Quando se quebra uma chávena da minha coleção japonesa, eu sonho que mais do que um descuido das mãos de uma criada tenha sido a causa, ou tenham estado os anseios das figuras que habitam as curvas daquela de louça; a resolução tenebrosa de suicídio que as tomou não me causa espanto: serviram-se da criada, como um de nós de um revólver. Saber isto é estar além da ciência moderna, e com que precisão eu sei isto!
417.
Não conheço prazer como o dos livros, e pouco leio. Os livros são apresentações aos sonhos, e não precisa de apresentações quem, com a facilidade da vida, entre em conversa com eles. Nunca pude ler um livro com entrega a ele; sempre, a cada passo, o comentário da inteligência ou da imaginação me estorvou a sequência da própria narrativa. No fim de minutos, quem escrevia — era eu, e o que estava escrito não estava em parte alguma.
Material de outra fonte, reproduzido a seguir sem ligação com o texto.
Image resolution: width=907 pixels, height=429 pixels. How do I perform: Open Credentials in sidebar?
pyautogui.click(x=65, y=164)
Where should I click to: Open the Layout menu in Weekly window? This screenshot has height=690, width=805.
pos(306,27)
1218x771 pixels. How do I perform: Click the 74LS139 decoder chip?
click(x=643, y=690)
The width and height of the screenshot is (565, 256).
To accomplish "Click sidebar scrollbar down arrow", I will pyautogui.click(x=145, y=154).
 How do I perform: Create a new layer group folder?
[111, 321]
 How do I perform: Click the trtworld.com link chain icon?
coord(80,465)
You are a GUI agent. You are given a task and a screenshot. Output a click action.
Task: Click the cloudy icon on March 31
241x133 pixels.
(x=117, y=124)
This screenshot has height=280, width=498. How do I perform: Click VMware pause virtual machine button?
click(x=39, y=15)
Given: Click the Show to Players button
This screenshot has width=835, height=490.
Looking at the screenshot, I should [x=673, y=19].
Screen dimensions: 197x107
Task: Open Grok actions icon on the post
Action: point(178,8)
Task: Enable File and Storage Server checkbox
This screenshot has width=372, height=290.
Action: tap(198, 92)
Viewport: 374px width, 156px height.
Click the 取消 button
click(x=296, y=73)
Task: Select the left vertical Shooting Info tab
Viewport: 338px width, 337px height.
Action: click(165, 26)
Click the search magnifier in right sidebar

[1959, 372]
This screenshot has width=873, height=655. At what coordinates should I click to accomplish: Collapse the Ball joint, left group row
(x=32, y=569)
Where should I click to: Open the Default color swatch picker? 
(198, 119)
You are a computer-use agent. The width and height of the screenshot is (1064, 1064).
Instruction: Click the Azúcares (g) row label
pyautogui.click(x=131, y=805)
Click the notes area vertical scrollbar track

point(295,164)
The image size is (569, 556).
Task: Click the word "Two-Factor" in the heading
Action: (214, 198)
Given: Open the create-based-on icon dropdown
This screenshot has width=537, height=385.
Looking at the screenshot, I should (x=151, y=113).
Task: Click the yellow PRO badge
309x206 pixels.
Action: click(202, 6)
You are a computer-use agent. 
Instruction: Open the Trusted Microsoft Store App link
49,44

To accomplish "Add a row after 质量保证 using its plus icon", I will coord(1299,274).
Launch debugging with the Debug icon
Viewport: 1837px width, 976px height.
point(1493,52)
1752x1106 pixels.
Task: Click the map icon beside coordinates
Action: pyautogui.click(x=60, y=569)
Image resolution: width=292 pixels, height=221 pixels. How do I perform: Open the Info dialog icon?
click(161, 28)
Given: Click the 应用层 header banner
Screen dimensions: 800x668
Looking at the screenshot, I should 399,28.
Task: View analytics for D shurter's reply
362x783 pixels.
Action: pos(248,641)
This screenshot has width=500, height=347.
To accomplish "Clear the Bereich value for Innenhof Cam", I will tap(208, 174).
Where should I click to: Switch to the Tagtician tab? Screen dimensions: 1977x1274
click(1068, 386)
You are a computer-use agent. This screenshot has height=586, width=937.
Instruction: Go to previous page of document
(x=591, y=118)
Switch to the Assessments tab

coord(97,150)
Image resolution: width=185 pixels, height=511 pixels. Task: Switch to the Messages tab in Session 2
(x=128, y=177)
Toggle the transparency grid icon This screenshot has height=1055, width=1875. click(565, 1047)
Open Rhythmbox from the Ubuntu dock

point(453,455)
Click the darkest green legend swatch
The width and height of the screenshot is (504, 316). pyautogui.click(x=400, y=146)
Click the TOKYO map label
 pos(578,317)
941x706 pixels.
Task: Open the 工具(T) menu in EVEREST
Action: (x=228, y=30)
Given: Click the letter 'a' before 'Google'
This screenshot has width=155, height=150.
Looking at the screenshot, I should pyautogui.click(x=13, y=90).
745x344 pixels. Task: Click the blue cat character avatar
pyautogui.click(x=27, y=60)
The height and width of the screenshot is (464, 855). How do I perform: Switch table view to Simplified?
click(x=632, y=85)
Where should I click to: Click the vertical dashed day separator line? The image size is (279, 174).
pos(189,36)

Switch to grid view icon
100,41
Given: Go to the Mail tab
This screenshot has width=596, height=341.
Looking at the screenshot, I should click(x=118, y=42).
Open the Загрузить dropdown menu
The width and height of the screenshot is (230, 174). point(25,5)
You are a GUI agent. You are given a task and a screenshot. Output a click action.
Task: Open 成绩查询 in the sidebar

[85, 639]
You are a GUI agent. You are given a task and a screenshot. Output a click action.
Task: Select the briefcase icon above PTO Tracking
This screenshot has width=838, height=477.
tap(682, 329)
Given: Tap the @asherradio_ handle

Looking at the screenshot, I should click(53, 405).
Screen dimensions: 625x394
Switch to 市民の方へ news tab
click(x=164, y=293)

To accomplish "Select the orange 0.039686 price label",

As minhas leituras prediletas são a repetição de livros banais que dormem comigo à minha cabeceira. Há dois que me não deixam nunca – A Retórica do Padre Figueiredo’ e as Reflexões sobre a Língua Portuguesa, do Padre Freire . Estes livros, releio-os sempre a bem; e, se é certo que já os li todos muitas vezes, também é certo que a nenhum deles li em sequência. Devo a esses livros uma disciplina que quase creio impossível em mim — uma regra de escrever objetivado, uma lei da razão de as coisas estarem escritas.
O estilo afetado, claustral, fruste, do Padre Figueiredo é uma disciplina que faz as delícias do meu entendimento. A difusão, quase sempre sem disciplina, do Padre Freire, entretém o meu espírito sem o cansar, e educa-me sem me dar preocupação. São espíritos de eruditos e de sossegados que fazem bem à minha nenhuma disposição para ser como eles, ou como qualquer outra pessoa.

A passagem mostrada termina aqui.